= Real-name system =

Authentication with one's real name

A real-name system is a system in which users are required to use their legal name when registering an account on a website. Real-name systems are employed on websites such as Facebook. Real-name systems can lead to self-censorship and the chilling effect.

== History ==
Real name systems originated from government regulations. Governments provided citizens with official surnames. This allowed them to track property ownership and inheritance, collect taxes, maintain court records, perform police work, conscript soldiers and control epidemics.

== Use in different countries ==

=== Germany ===
For privacy reasons, Germany's 1997 § 13 VI Telemediengesetz (nowadays: § 19 II TTDSG) does not allow forcing people to use real-names if a real-name is not necessary for an internet service. On 27 January 2022, the highest court in civil matters, the Bundesgerichtshof, decided that Facebook's ban of pseudonyms is illegal for users who registered before GDPR was implemented in May 2018.

=== South Korea ===
South Korea was the first country to put an internet real-name system into practice. Since 2009, 35 Korean websites have implemented a name registration system in compliance with South Korea's amended Information and Communications Network Act. This act was enforced after the suicide of Choi Jin-sil, which was believed to have been related to malicious bulletin board comments about her. Real name systems aim to minimize the amount of negative information published on the Internet and encourage netizens to be responsible for their online behavior.

South Koreans have been familiar with offline real-name systems since the mid-1990s, when legislation was introduced that required a real name to be used for property and financial transactions. In August 2011 hackers accessed the databases for the real-name system, obtaining the registration numbers of 35 million people.

On 23 August 2012, the Constitutional Court of Korea ruled unanimously that the real-name requirements imposed on portal service providers were unconstitutional, claiming that this violates freedom of speech in cyberspace. As a result, the so-called "Choi Jin-sil Law" was discarded.

The Constitutional Court said:
The system does not seem to have been beneficial to the public. Despite the enforcement of the system, the number of illegal or malicious postings online has not decreased. Instead, users moved to foreign Websites and the system became discriminatory against domestic operators. It also prevented foreigners who didn’t have a resident registration number here from expressing their opinions online.

=== China ===

The Chinese government in 2011 promulgated its Regulations on the Development and Management of microblogging, which stated that microblogging sites should ensure users were registered under their real names. Major microblogging sites like Sina Weibo, 163 and Sohu agreed to put real name systems into practice by 16 March 2012. Users who had not provided their real information would be barred from posting and transmitting messages thereafter. In February 2015, the Cyberspace Administration of China introduced Provisions on the Administration of Account Names of Internet Users. Article 5 of the provisions requires internet information service providers to ensure that users register accounts  after undergoing real identity information authentication. This effectively imposed real name policies on all internet services in China. On 1 June 2017, the Chinese Cybersecurity Law took effect, requiring that everyone who uses Chinese websites to provide their phone number. China's state-run media claimed this would provide a "safe and real" Internet environment.

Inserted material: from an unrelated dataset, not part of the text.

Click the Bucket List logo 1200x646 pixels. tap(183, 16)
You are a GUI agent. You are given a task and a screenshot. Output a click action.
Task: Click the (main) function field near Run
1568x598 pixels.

With respect to video games, Chinese regulations require real-name authentication ("real-name ID") since 1 January 2020. The regulations are set to become more stringent on 1 June 2021, requiring authentication with a government system instead of third-party services. The aim of the regulations is to curb excessive gaming by minors. People under 18 are restricted by these regulations to 90 minutes of gaming between 08:00 and 22:00 (180 minutes on holidays), and are also subject to restrictions on in-app payments based on their age.

As a result, online platforms such as Bilibili, Douyin, and Kuaishou were forced to use the real name system as well ID verification especially after accounts were flagged.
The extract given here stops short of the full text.